Entries taken from a collection =
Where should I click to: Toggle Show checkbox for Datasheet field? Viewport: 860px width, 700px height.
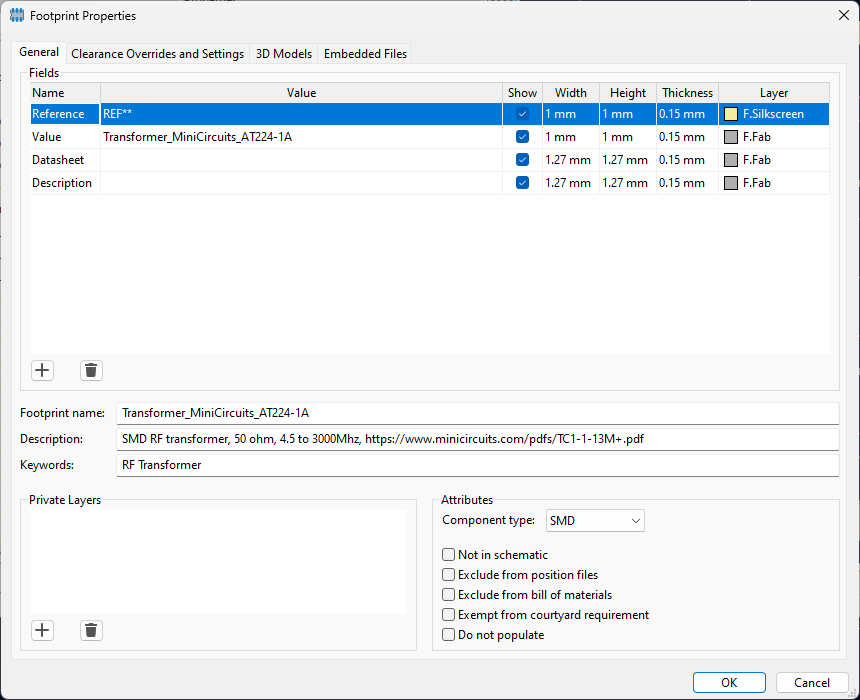click(x=522, y=160)
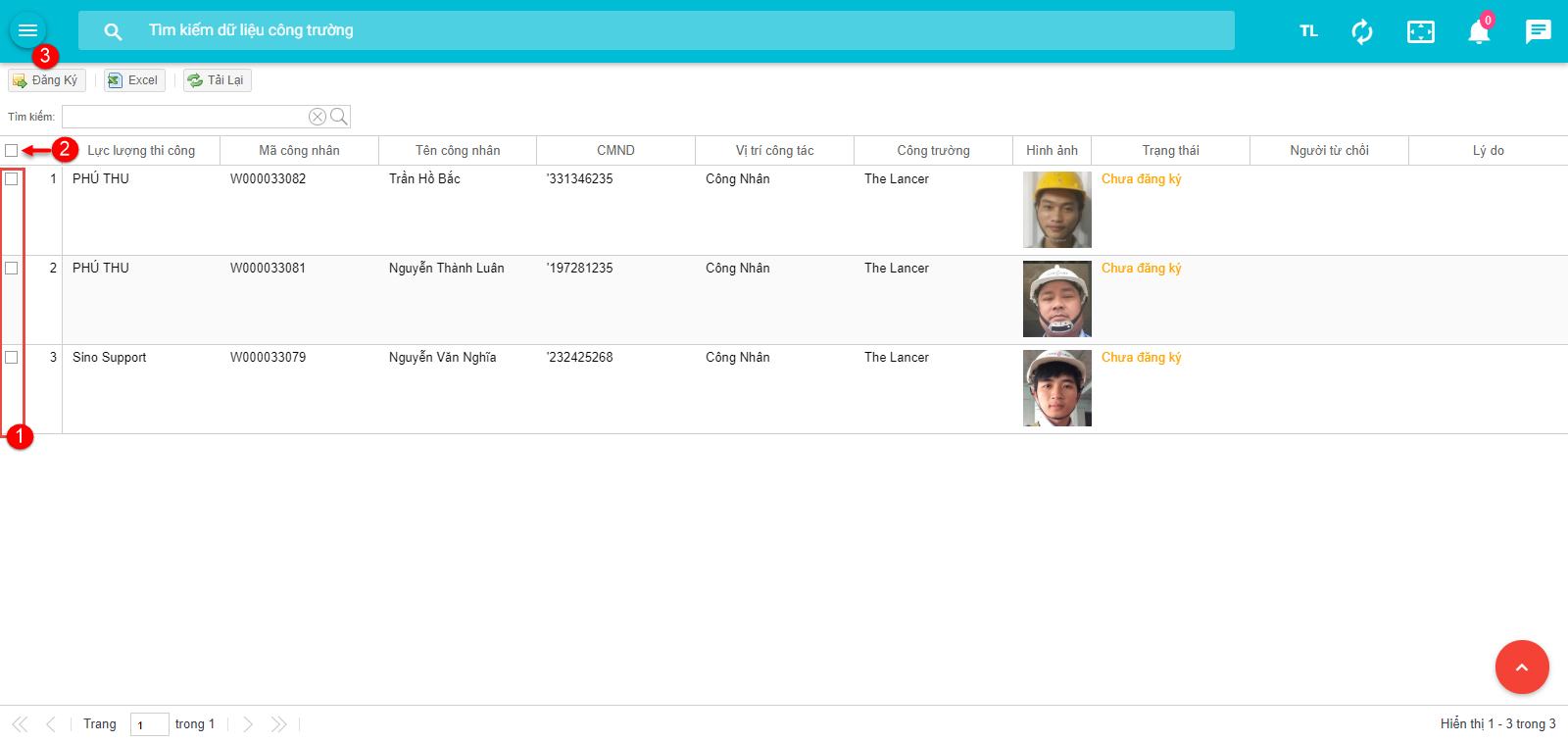This screenshot has width=1568, height=743.
Task: Click the page number input field
Action: 149,724
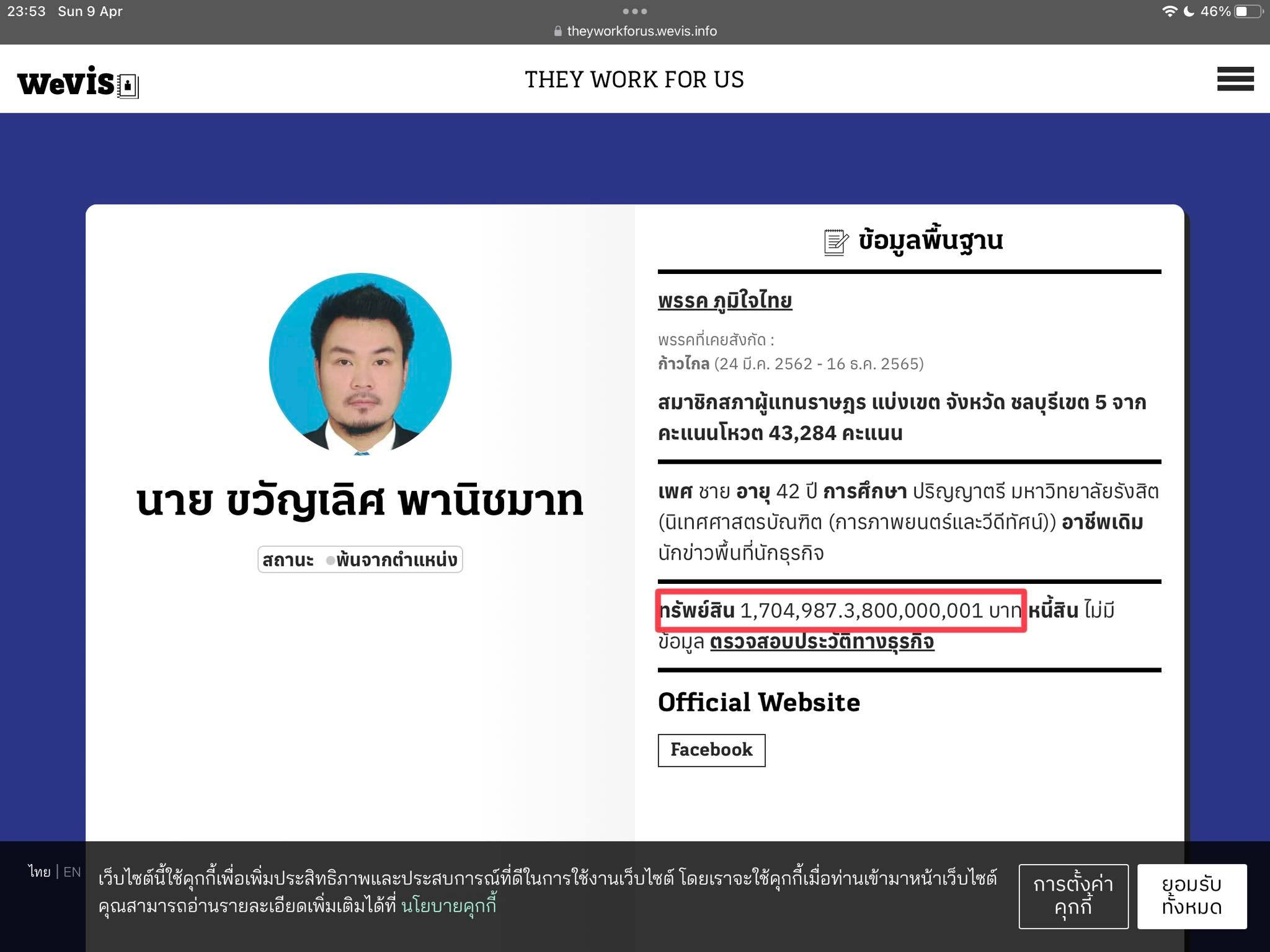
Task: Click the THEY WORK FOR US header
Action: (634, 79)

Short task =
Update the rows above by changing every "Viewport" to "Window size" and keeping everything else the same. Leave the pictures out of your answer.

Answer below =
Where should I click to: Toggle Show checkbox for Datasheet field? Window size: 860px width, 700px height.
click(x=522, y=160)
This screenshot has width=1568, height=743.
Task: Click the page number input field
Action: 149,724
Task: Click the THEY WORK FOR US header
Action: (634, 79)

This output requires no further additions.